The decorations earned by PFC Nathan Earl Hullett include: the Combat Infantryman Badge, the Bronze Star, the Purple Heart, the National Defense Service Medal, the Vietnam Service Medal, the Vietnam Campaign Medal and the Vietnam Cross of Gallantry with Palm Unit Citation.
Nathan is buried in Shadow Lawn Memorial Park, Birmingham.
KIA Nathan E Hullett news story taken from the Birmingham (AL) News of Feb 26, 1969 page 56.
Soldier From City Dies In Vietnam
A Birmingham soldier has been killed in action in Vietnam, according to the Department of Defense. Pfc. Nathan E. Hullett, son of Mr. and Mrs. Sammie L. Hullett, 415 4th St., Thomas. Hullett, 22 was a graduate of Parker High School and a member of Mt. Hebron Church. He had been in Vietnam since December. He is survived by his parents, three brothers and two sisters.
A Letter from Duane Cooper to Nathan Hullett's brother:
First of all let me express my heart-felt sympathies on the loss of a brother. Any loss of life in youth is tragic. My heart aches for all those who made the ultimate sacrifice, so that the rest of us have the freedoms that we so cherish. They are the true Heroes in every sense of the word. As far as I know, I didn't know your brother personally but here are the events that occurred as I remember them.

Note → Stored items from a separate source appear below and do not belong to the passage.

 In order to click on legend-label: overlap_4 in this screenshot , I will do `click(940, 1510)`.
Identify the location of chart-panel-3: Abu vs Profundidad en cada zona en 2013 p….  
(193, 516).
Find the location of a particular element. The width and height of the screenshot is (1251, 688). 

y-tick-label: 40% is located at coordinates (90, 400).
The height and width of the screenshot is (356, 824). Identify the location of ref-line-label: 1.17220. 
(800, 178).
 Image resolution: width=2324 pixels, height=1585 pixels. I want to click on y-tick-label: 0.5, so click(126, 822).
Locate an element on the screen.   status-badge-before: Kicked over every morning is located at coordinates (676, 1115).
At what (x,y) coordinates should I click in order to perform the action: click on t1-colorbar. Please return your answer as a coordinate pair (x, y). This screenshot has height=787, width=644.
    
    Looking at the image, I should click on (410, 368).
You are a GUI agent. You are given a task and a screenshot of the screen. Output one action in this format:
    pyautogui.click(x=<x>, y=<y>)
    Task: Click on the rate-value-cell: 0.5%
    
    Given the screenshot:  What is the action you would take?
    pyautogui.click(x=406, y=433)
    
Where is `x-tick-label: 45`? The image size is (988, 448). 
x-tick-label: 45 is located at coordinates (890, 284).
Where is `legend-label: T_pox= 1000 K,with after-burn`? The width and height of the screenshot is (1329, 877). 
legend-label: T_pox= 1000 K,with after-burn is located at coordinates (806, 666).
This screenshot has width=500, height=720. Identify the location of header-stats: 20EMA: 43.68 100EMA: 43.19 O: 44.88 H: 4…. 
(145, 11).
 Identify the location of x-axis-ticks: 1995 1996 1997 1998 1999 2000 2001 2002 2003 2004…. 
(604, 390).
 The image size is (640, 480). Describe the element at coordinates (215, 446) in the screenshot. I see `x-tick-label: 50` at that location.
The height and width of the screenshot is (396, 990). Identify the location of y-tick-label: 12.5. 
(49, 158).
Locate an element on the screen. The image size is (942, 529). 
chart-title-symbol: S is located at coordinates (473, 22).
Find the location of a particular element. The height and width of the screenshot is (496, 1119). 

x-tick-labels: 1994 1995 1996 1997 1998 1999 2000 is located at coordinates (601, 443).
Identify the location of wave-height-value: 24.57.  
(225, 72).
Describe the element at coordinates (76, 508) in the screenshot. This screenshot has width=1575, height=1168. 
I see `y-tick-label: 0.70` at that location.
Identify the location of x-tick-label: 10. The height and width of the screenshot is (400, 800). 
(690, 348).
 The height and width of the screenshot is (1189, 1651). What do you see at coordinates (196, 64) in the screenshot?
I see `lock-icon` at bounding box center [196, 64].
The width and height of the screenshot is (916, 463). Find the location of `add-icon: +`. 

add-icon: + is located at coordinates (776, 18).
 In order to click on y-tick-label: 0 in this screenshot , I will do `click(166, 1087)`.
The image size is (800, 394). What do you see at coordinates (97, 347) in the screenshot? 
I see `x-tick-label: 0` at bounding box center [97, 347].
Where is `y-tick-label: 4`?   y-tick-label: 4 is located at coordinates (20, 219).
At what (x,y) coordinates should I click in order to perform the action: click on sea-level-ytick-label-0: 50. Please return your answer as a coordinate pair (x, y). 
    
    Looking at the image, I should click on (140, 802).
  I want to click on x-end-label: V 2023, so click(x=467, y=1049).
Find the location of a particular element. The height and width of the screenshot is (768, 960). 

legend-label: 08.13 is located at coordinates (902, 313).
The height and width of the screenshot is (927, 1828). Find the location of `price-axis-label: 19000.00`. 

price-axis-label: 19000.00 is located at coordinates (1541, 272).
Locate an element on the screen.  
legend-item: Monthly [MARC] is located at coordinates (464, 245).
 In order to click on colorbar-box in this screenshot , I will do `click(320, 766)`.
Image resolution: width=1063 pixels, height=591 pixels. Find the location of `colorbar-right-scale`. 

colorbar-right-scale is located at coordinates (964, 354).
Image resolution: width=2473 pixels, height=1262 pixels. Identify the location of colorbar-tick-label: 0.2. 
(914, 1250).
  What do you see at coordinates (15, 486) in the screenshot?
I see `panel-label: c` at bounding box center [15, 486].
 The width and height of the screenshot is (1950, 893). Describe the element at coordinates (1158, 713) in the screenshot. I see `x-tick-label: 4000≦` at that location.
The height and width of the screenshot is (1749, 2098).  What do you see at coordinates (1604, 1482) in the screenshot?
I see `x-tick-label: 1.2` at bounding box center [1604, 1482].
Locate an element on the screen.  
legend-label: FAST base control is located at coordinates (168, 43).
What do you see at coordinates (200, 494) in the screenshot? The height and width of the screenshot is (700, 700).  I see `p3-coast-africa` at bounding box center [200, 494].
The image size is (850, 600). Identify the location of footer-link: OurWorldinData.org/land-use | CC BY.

On the night your Brother was KIA, we were asked to cordon off a very large village, so that it could be searched in the morning. Our company along with Company B 2/35 and the Recon Platoon Company E 2/35 were asked to surround the village. Our Company was spread out along one side of village perimeter in a very flattened upside down V shape, with the Company Command Post station in the middle at the bottom of the V. Sometime during the night Viet Cong returning to the village hit Our Company Command Post. At that time our Company Commander, his Radio Telephone Operator and several others were wounded in an exchange of fire. After a short period of time, a request came down to the Platoons, for each Platoon to furnish two men to be sent out on an ambush patrol, while they tried to get our wounded onto Med Evac Helicopters. It was during this ambush mission, while trying to ensure the life and safety of his fellow soldiers, that your brother lost his life. I know how much courage it must have taken for him to go on this mission.